Сергей Сеничев - Диагноз: гений. Комментарии к общеизвестному
Эстергази можно было понять. Стопроцентный магнат, он обеспечивал этому приживалу безбедное существование, предоставляя возможность работать над увековечением своего имени в истории, но совершенно справедливо полагал, что в благодарность тому не следует забывать, чья рука кормит и поит. И Гайдн не забывал. И облачался в ливрею по первому требованию, а вскоре и без. И вместе с остальной челядью торчал в приемной в ожидании нахлобучек.
Нахлобучки он чаще всего получал за отлучки. В Вену, например — к горячо обожаемому ученику и другу Моцарту. Князь очень горячился, когда капель… в общем, Гайдна вдруг не оказывалось под рукой.
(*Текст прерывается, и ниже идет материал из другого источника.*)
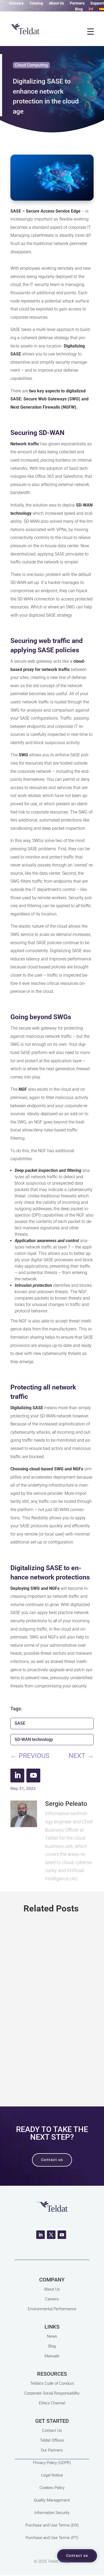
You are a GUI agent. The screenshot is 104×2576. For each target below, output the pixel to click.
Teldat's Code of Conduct (52, 2383)
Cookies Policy (52, 2487)
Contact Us (52, 2430)
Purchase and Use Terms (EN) (52, 2525)
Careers (52, 2299)
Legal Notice (52, 2475)
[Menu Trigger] (90, 31)
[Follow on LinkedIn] (17, 1775)
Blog (79, 9)
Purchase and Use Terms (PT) (52, 2537)
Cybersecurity (50, 2019)
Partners (77, 3)
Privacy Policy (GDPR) (52, 2462)
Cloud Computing (31, 65)
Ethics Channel (52, 2403)
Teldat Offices (52, 2440)
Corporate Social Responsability (51, 2393)
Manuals (52, 2356)
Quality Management (52, 2500)
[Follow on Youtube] (33, 1775)
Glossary (16, 3)
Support (97, 3)
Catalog (36, 3)
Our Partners (52, 2450)
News (52, 2336)
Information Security (52, 2512)
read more (52, 2071)
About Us (56, 3)
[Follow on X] (51, 2234)
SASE (20, 1723)
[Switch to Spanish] (101, 10)
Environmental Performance (52, 2309)
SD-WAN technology (34, 1739)
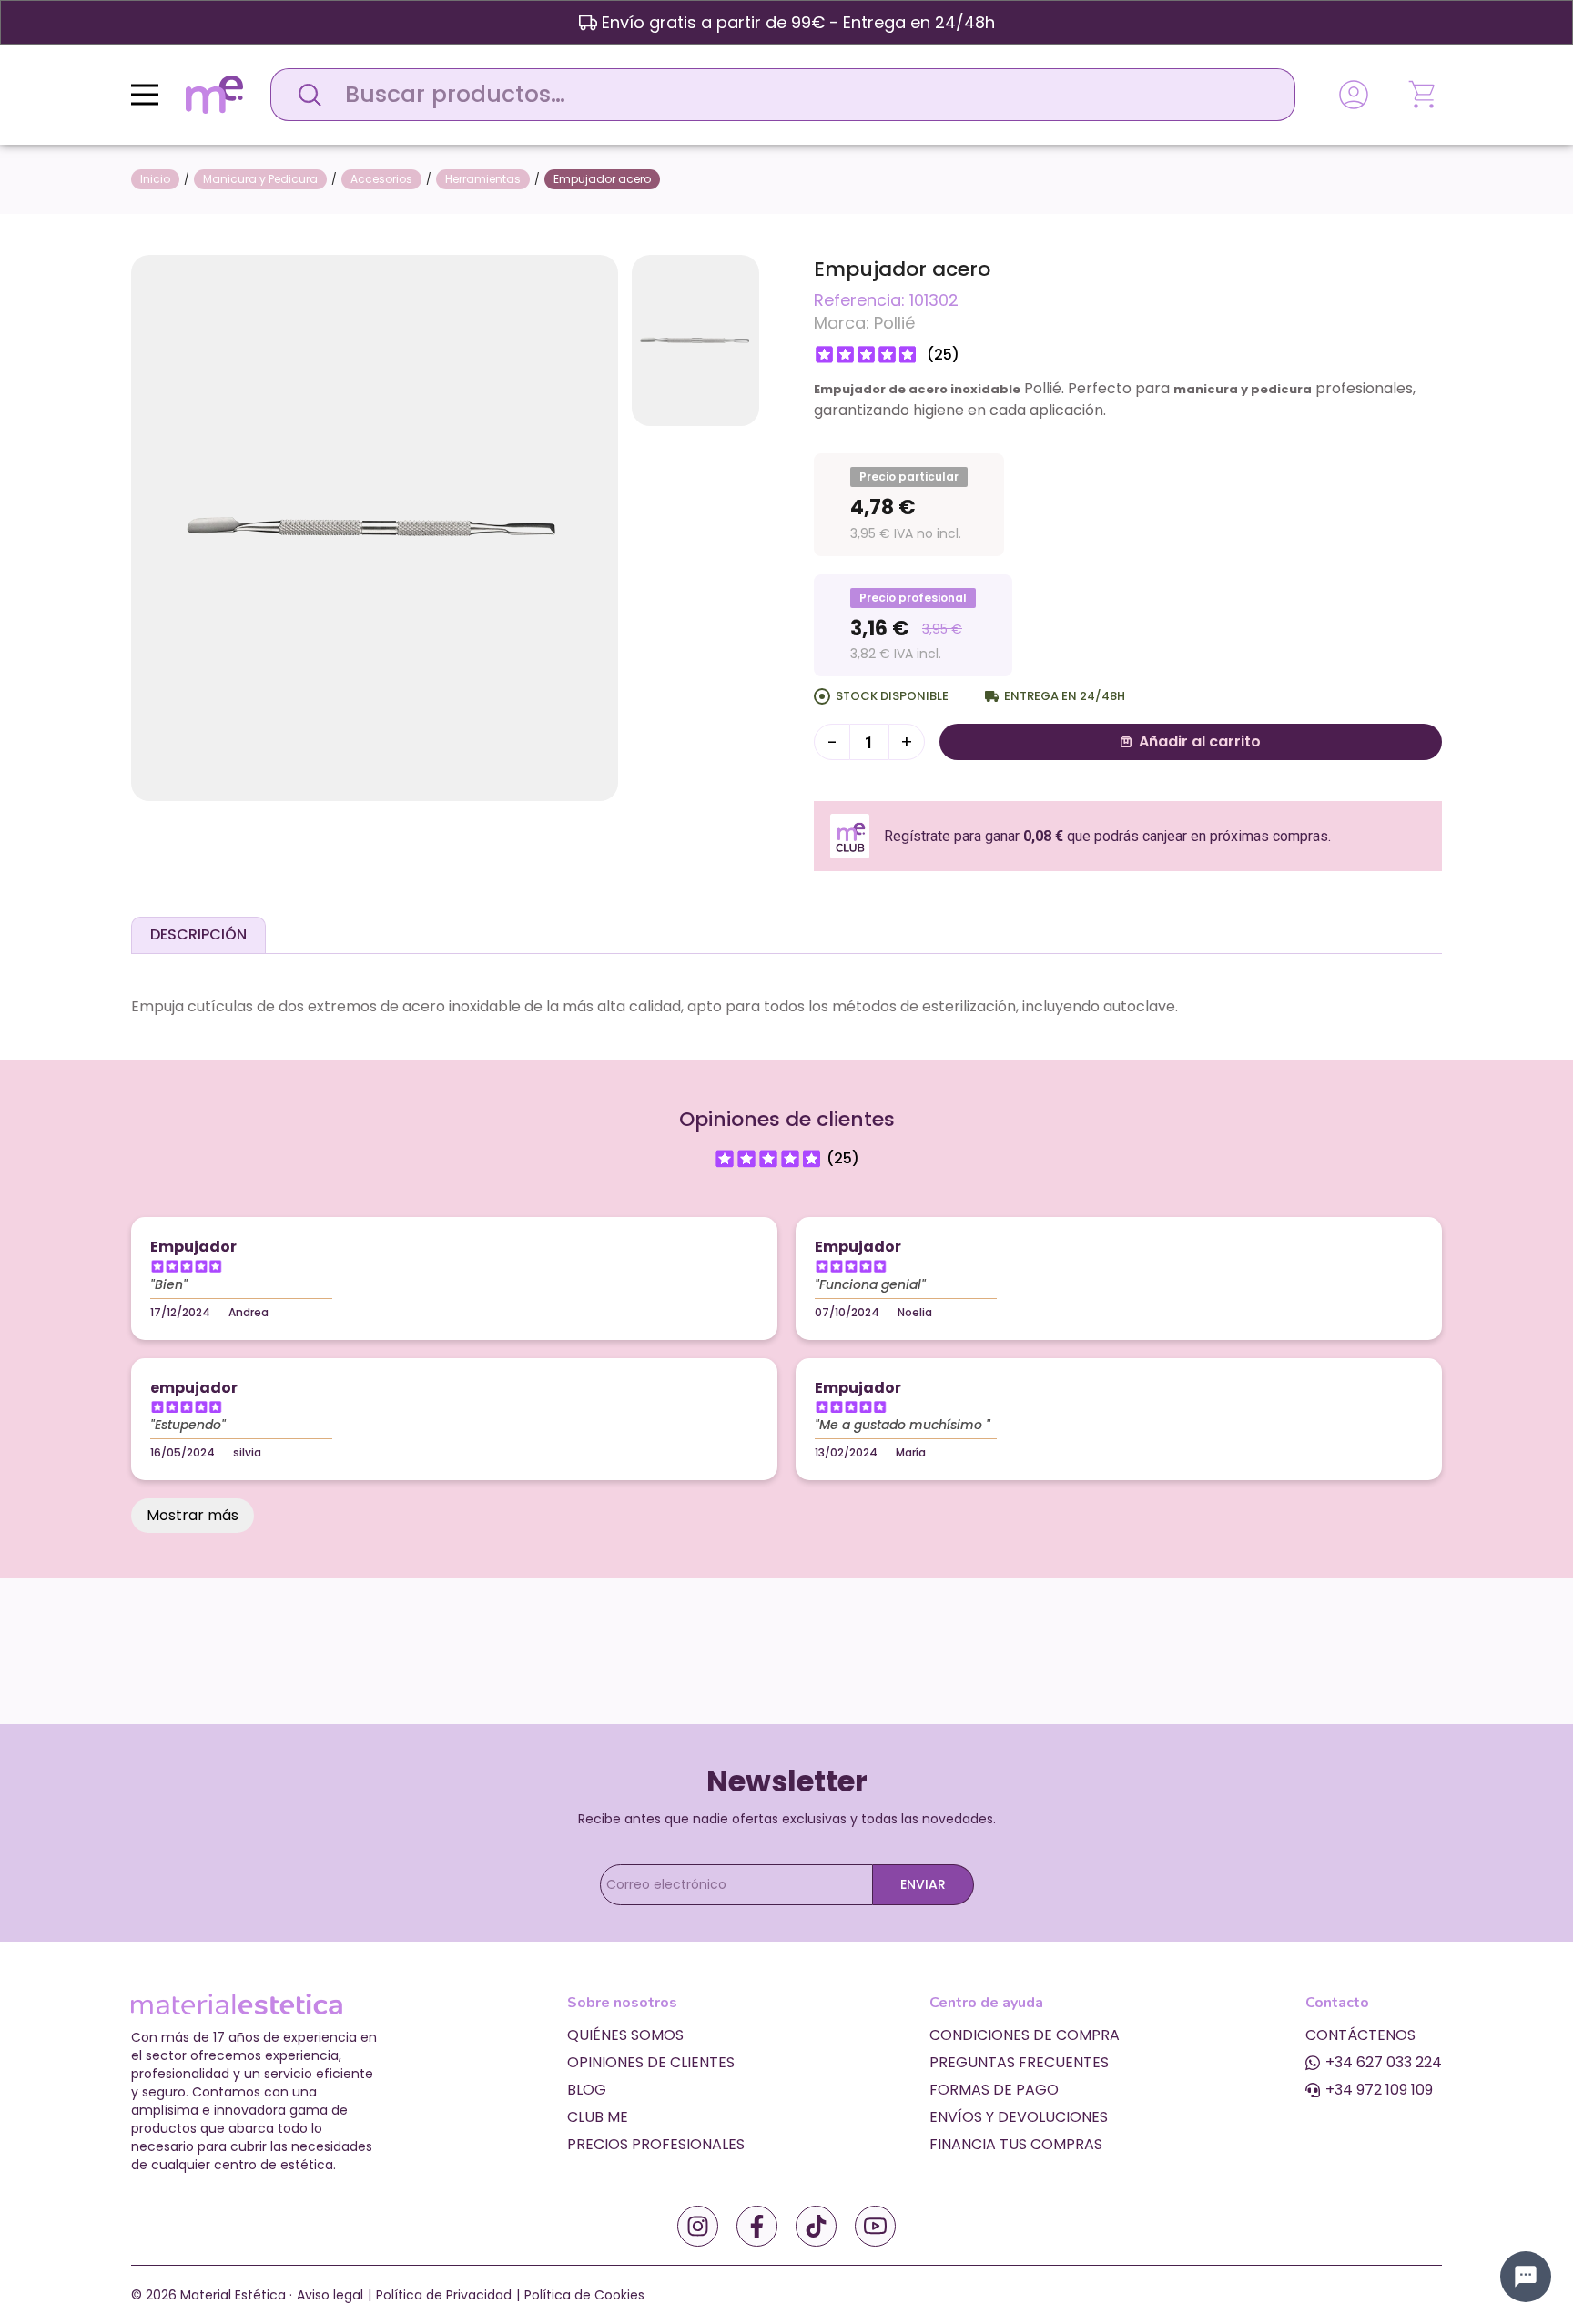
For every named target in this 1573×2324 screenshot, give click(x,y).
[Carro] (1424, 94)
Мотивы: скажем, назавтра господину Эстергази нужен новый квартет (а если нужен — он назавтра же должен и быть; и он был; к послезавтраму — послезавтрашний, а как по-другому!). И где Гайдн? А Гайдн, видите ли, поехал в масоны вступать. Ну и по шапке Гайдну…
В такой примерно атмосфере и протекала жизнь отца симфонической музыки (подавляющую часть своих опер, а также симфоний — коих случилось, страшно сказать, 104 — Гайдн создавал в замке Эстергаз, обычно — на заказ, по требованию). Из практически крепостной привязанности к хозяину композитор выбрался, лишь чуть-чуть не дожив до шестидесяти. Старый князь умер, и молодой, помешанный не на музыке, а на развлечениях попроще, тут же распустил капеллу. Но здравый смысл был и ему не чужд. Наследник сохранил выдающегося композитора, что называется, за собой, назначив его почетным уже капельмейстером и дав пенсию, позволявшую не искать службы на стороне.
И тогда — обеспеченный, свободный, но дряхлеющий Гайдн смог позволить себе впервые взглянуть на море: его пригласили в Англию. Обе годовые поездки на Альбион обернутся триумфом. Деньги и почетные звания посыплются на почетного жителя Вены как из рога изобилия.
Одна беда: Гайдн стар… А когда-то, в молодости, он вынужден был бороться за выживание в самом непереносном смысле этого слова. Из воспоминаний композитора: «Когда я, наконец, потерял голос (ему было 17 — С.С.), мне пришлось целых восемь лет едва перебиваться обучением юношества».
Он давал уроки пения и музыки, играл на скрипке на праздничных вечерах, «а иногда просто на больших дорогах». По случаю сочинял что-нибудь на заказ. Например, имевшую бешеный успех (и, к сожалению, не сохранившуюся) оперу «Хромой бес» для известного комика Йозефа Курца. Курц заплатил 25 дукатов, и Гайдн считал себя «очень богатым»…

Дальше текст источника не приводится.